Certainly there’s been no shortage of people who say that Siri (which Apple meticulously points out is a “beta”, or unfinished product) “isn’t good enough” because it can’t yet deal with every accent, or every possible query. They also say that the whole idea of asking a disembodied computer questions is ridiculous: “You won’t catch me saying things into a phone” is typical of the sort of reaction. (An online poll at the website Ars Technica found 36% saying “you won’t catch me talking at a machine in public”.) Which is odd when you think about it, since phones are designed for talking into, and nobody seems to get embarrassed about announcing that they’re on the train to a carriageful of people, or reading their credit card details out loudly and slowly for all to note. Perhaps there’s an element of self-consciousness: we’re more concerned with our own feelings about asking questions of a machine than anyone else’s about hearing them.
The thing about NLU is people have been expecting it to happen for ages.
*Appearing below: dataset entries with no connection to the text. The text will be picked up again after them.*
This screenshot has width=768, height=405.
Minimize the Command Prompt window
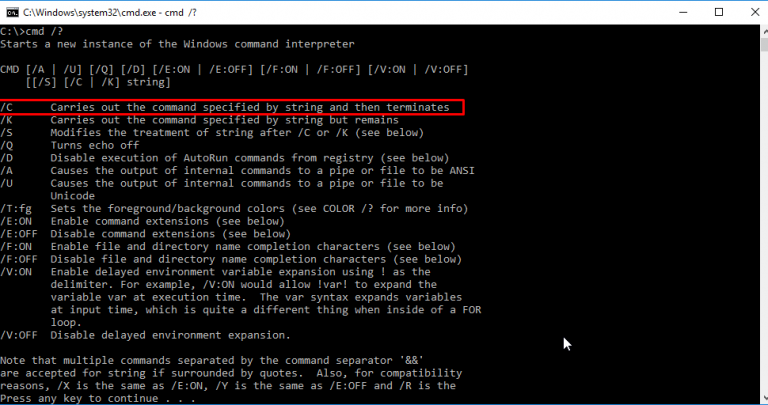click(683, 12)
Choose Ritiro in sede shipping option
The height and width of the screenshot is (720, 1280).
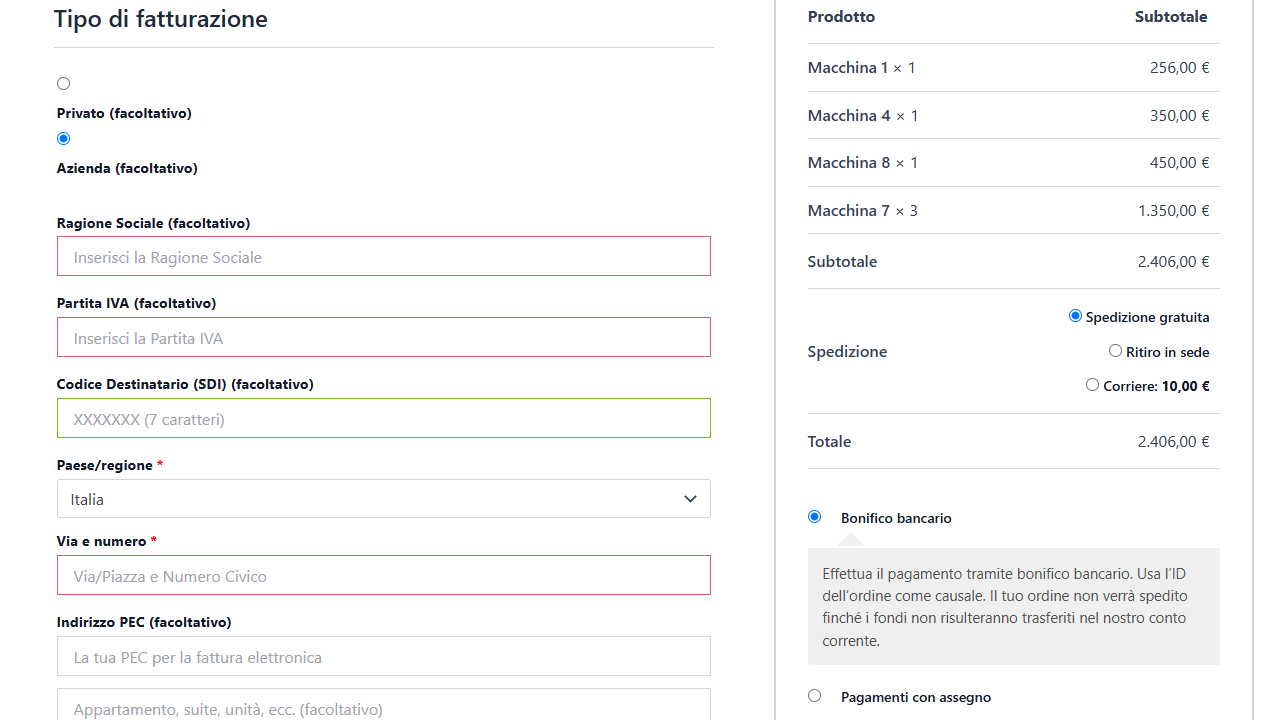[x=1116, y=351]
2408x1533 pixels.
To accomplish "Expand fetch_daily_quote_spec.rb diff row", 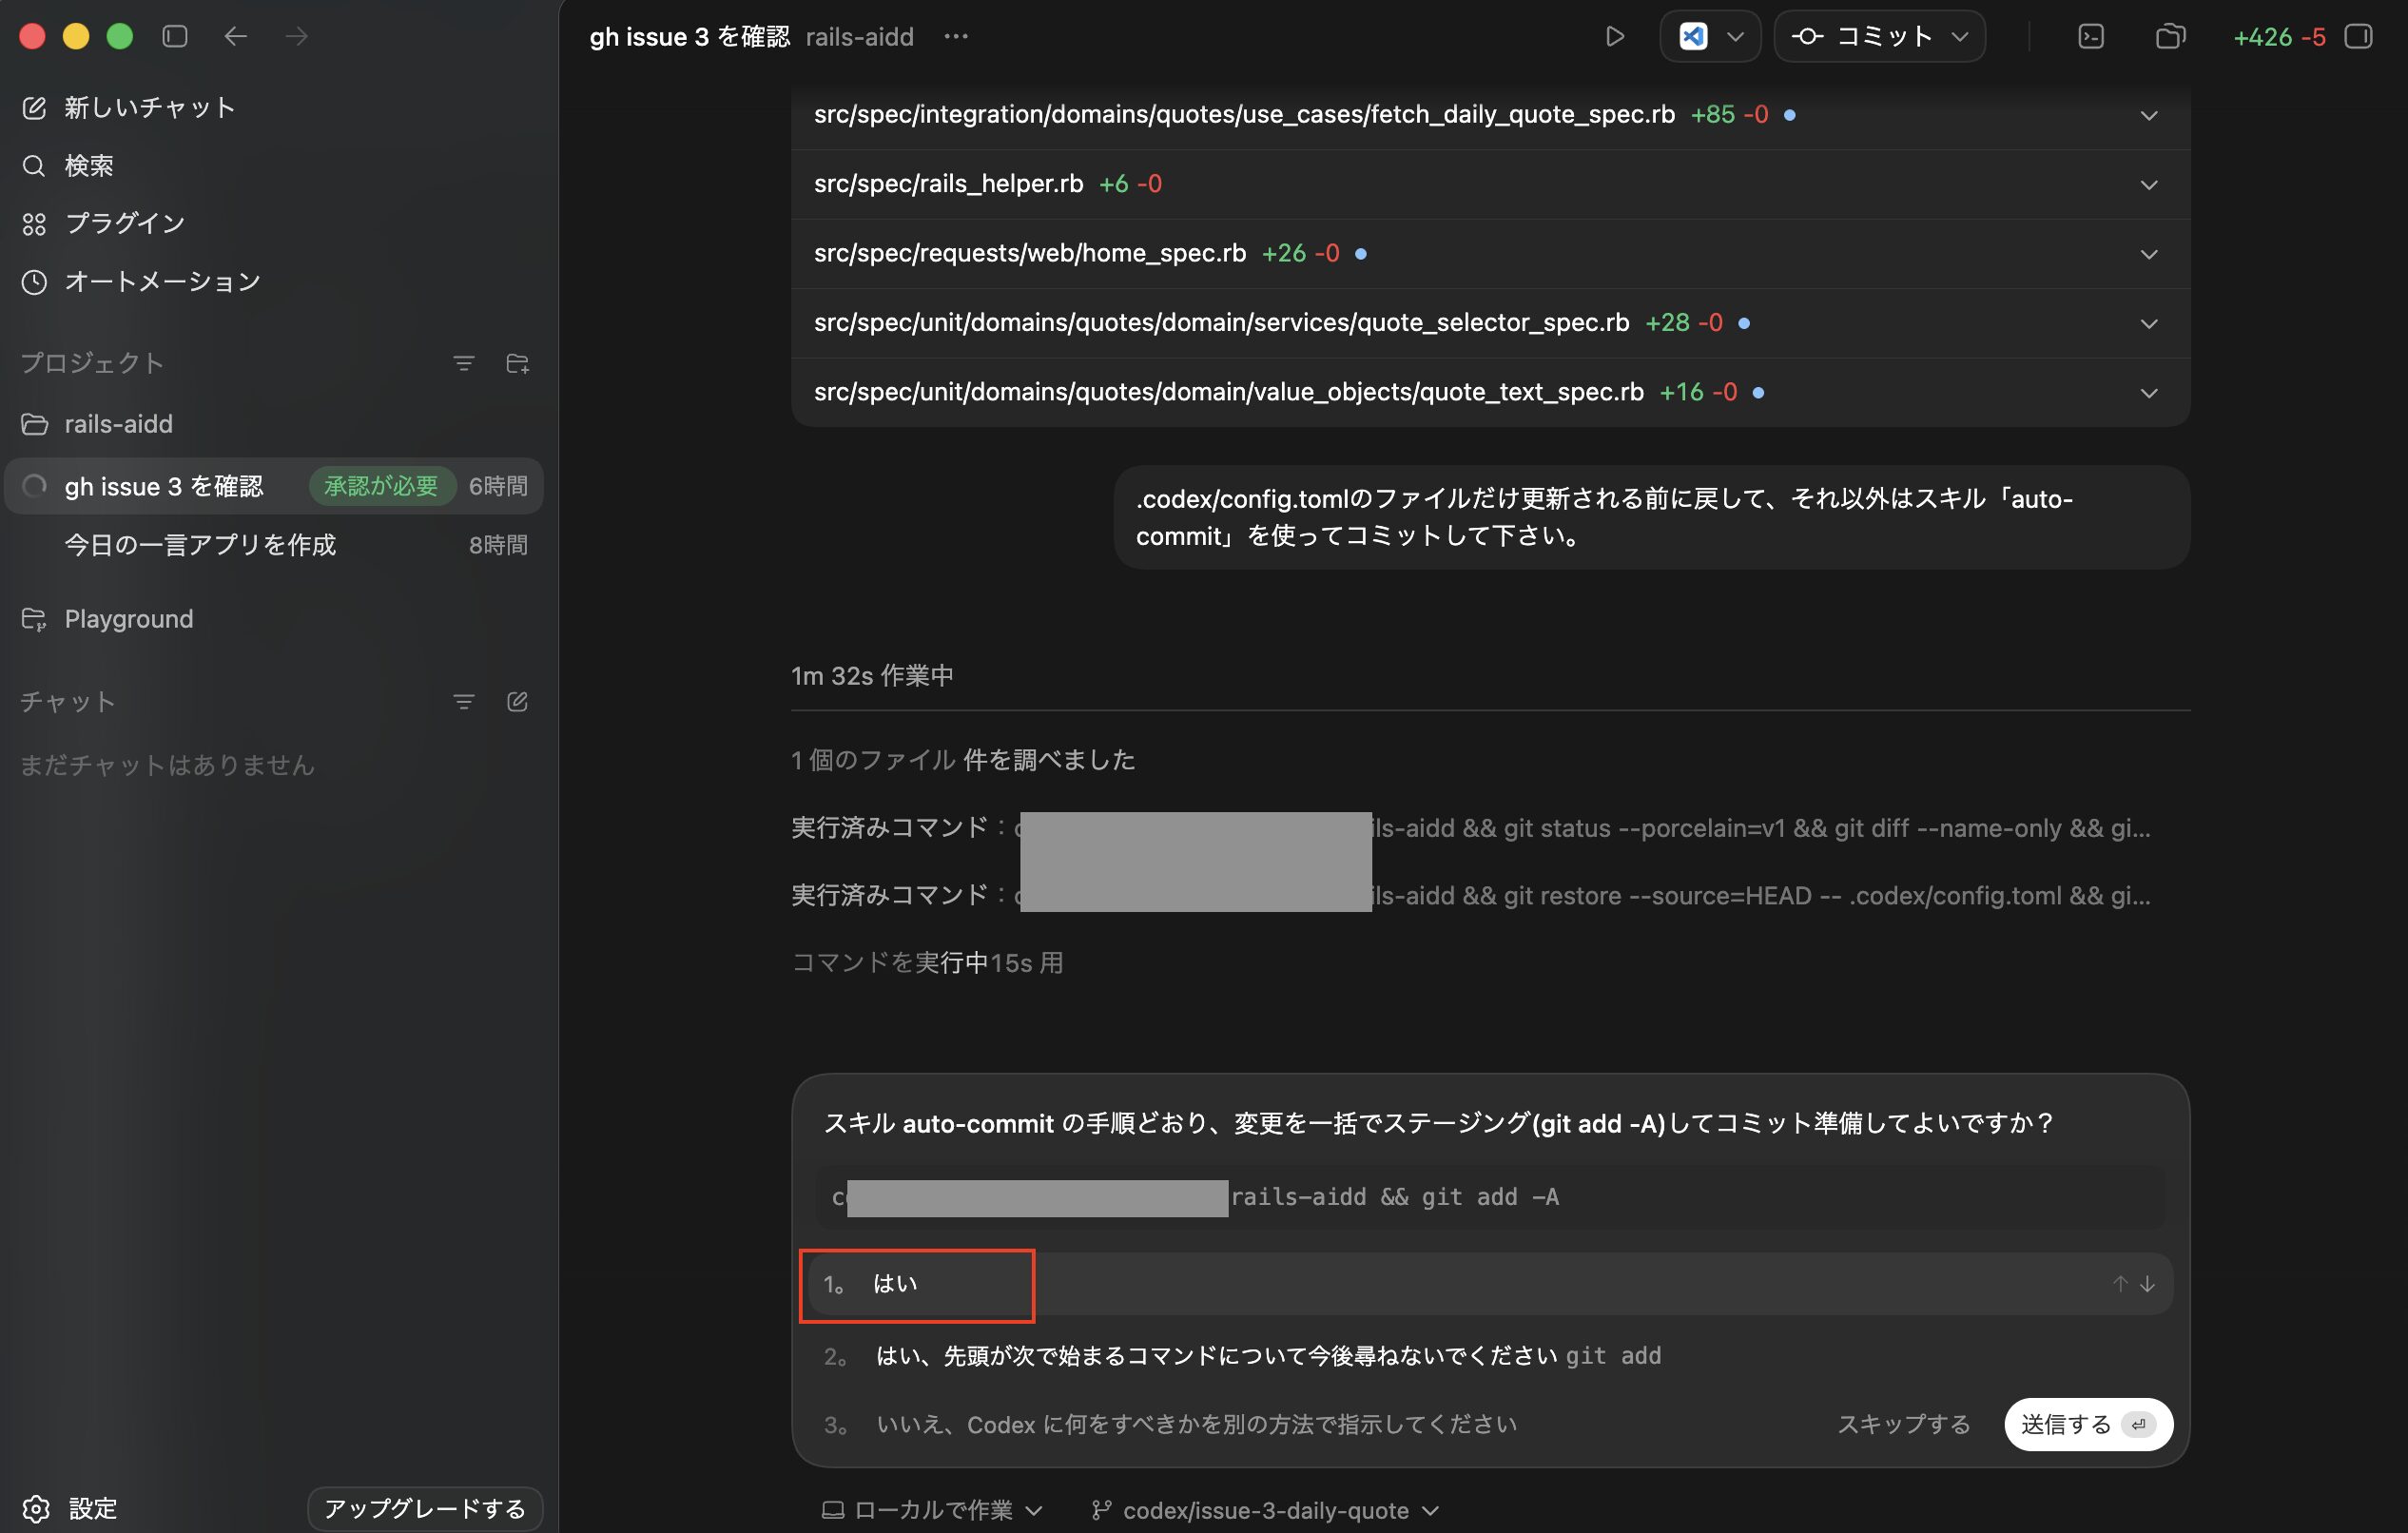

In 1996 I watched Bill Gates announce that by 2011 we would have computers that could recognise their owners’ faces and voices. That’s this year! And he’s right – if you count smartphones as computers which they are, really – about as powerful as the laptop computers of 2001. The newest Android phones can be unlocked by showing them your face. And the voice thing – well, we’re working on it.
Not that things are perfect now either: Siri’s servers have already had a number of outages. At Nuance, Grant thinks that will be solved: “Time will sort out the connection problems,” he says.
Even so, it’s not clear whether in our offices we’ll talk to our computers, Scotty-style. Apart from anything, the noise would be maddening. Wouldn’t it? Then again, that’s probably what people thought in the 19th century about introducing telephones to offices. And we already have offices where people spend the whole time on the phone. We know them as call centres. Just hold on for a few years, Scotty. The computer will hear you soon.
• This article was amended on Monday 21 November 2011. The original said that 1986 was 35 years ago, rather than 25.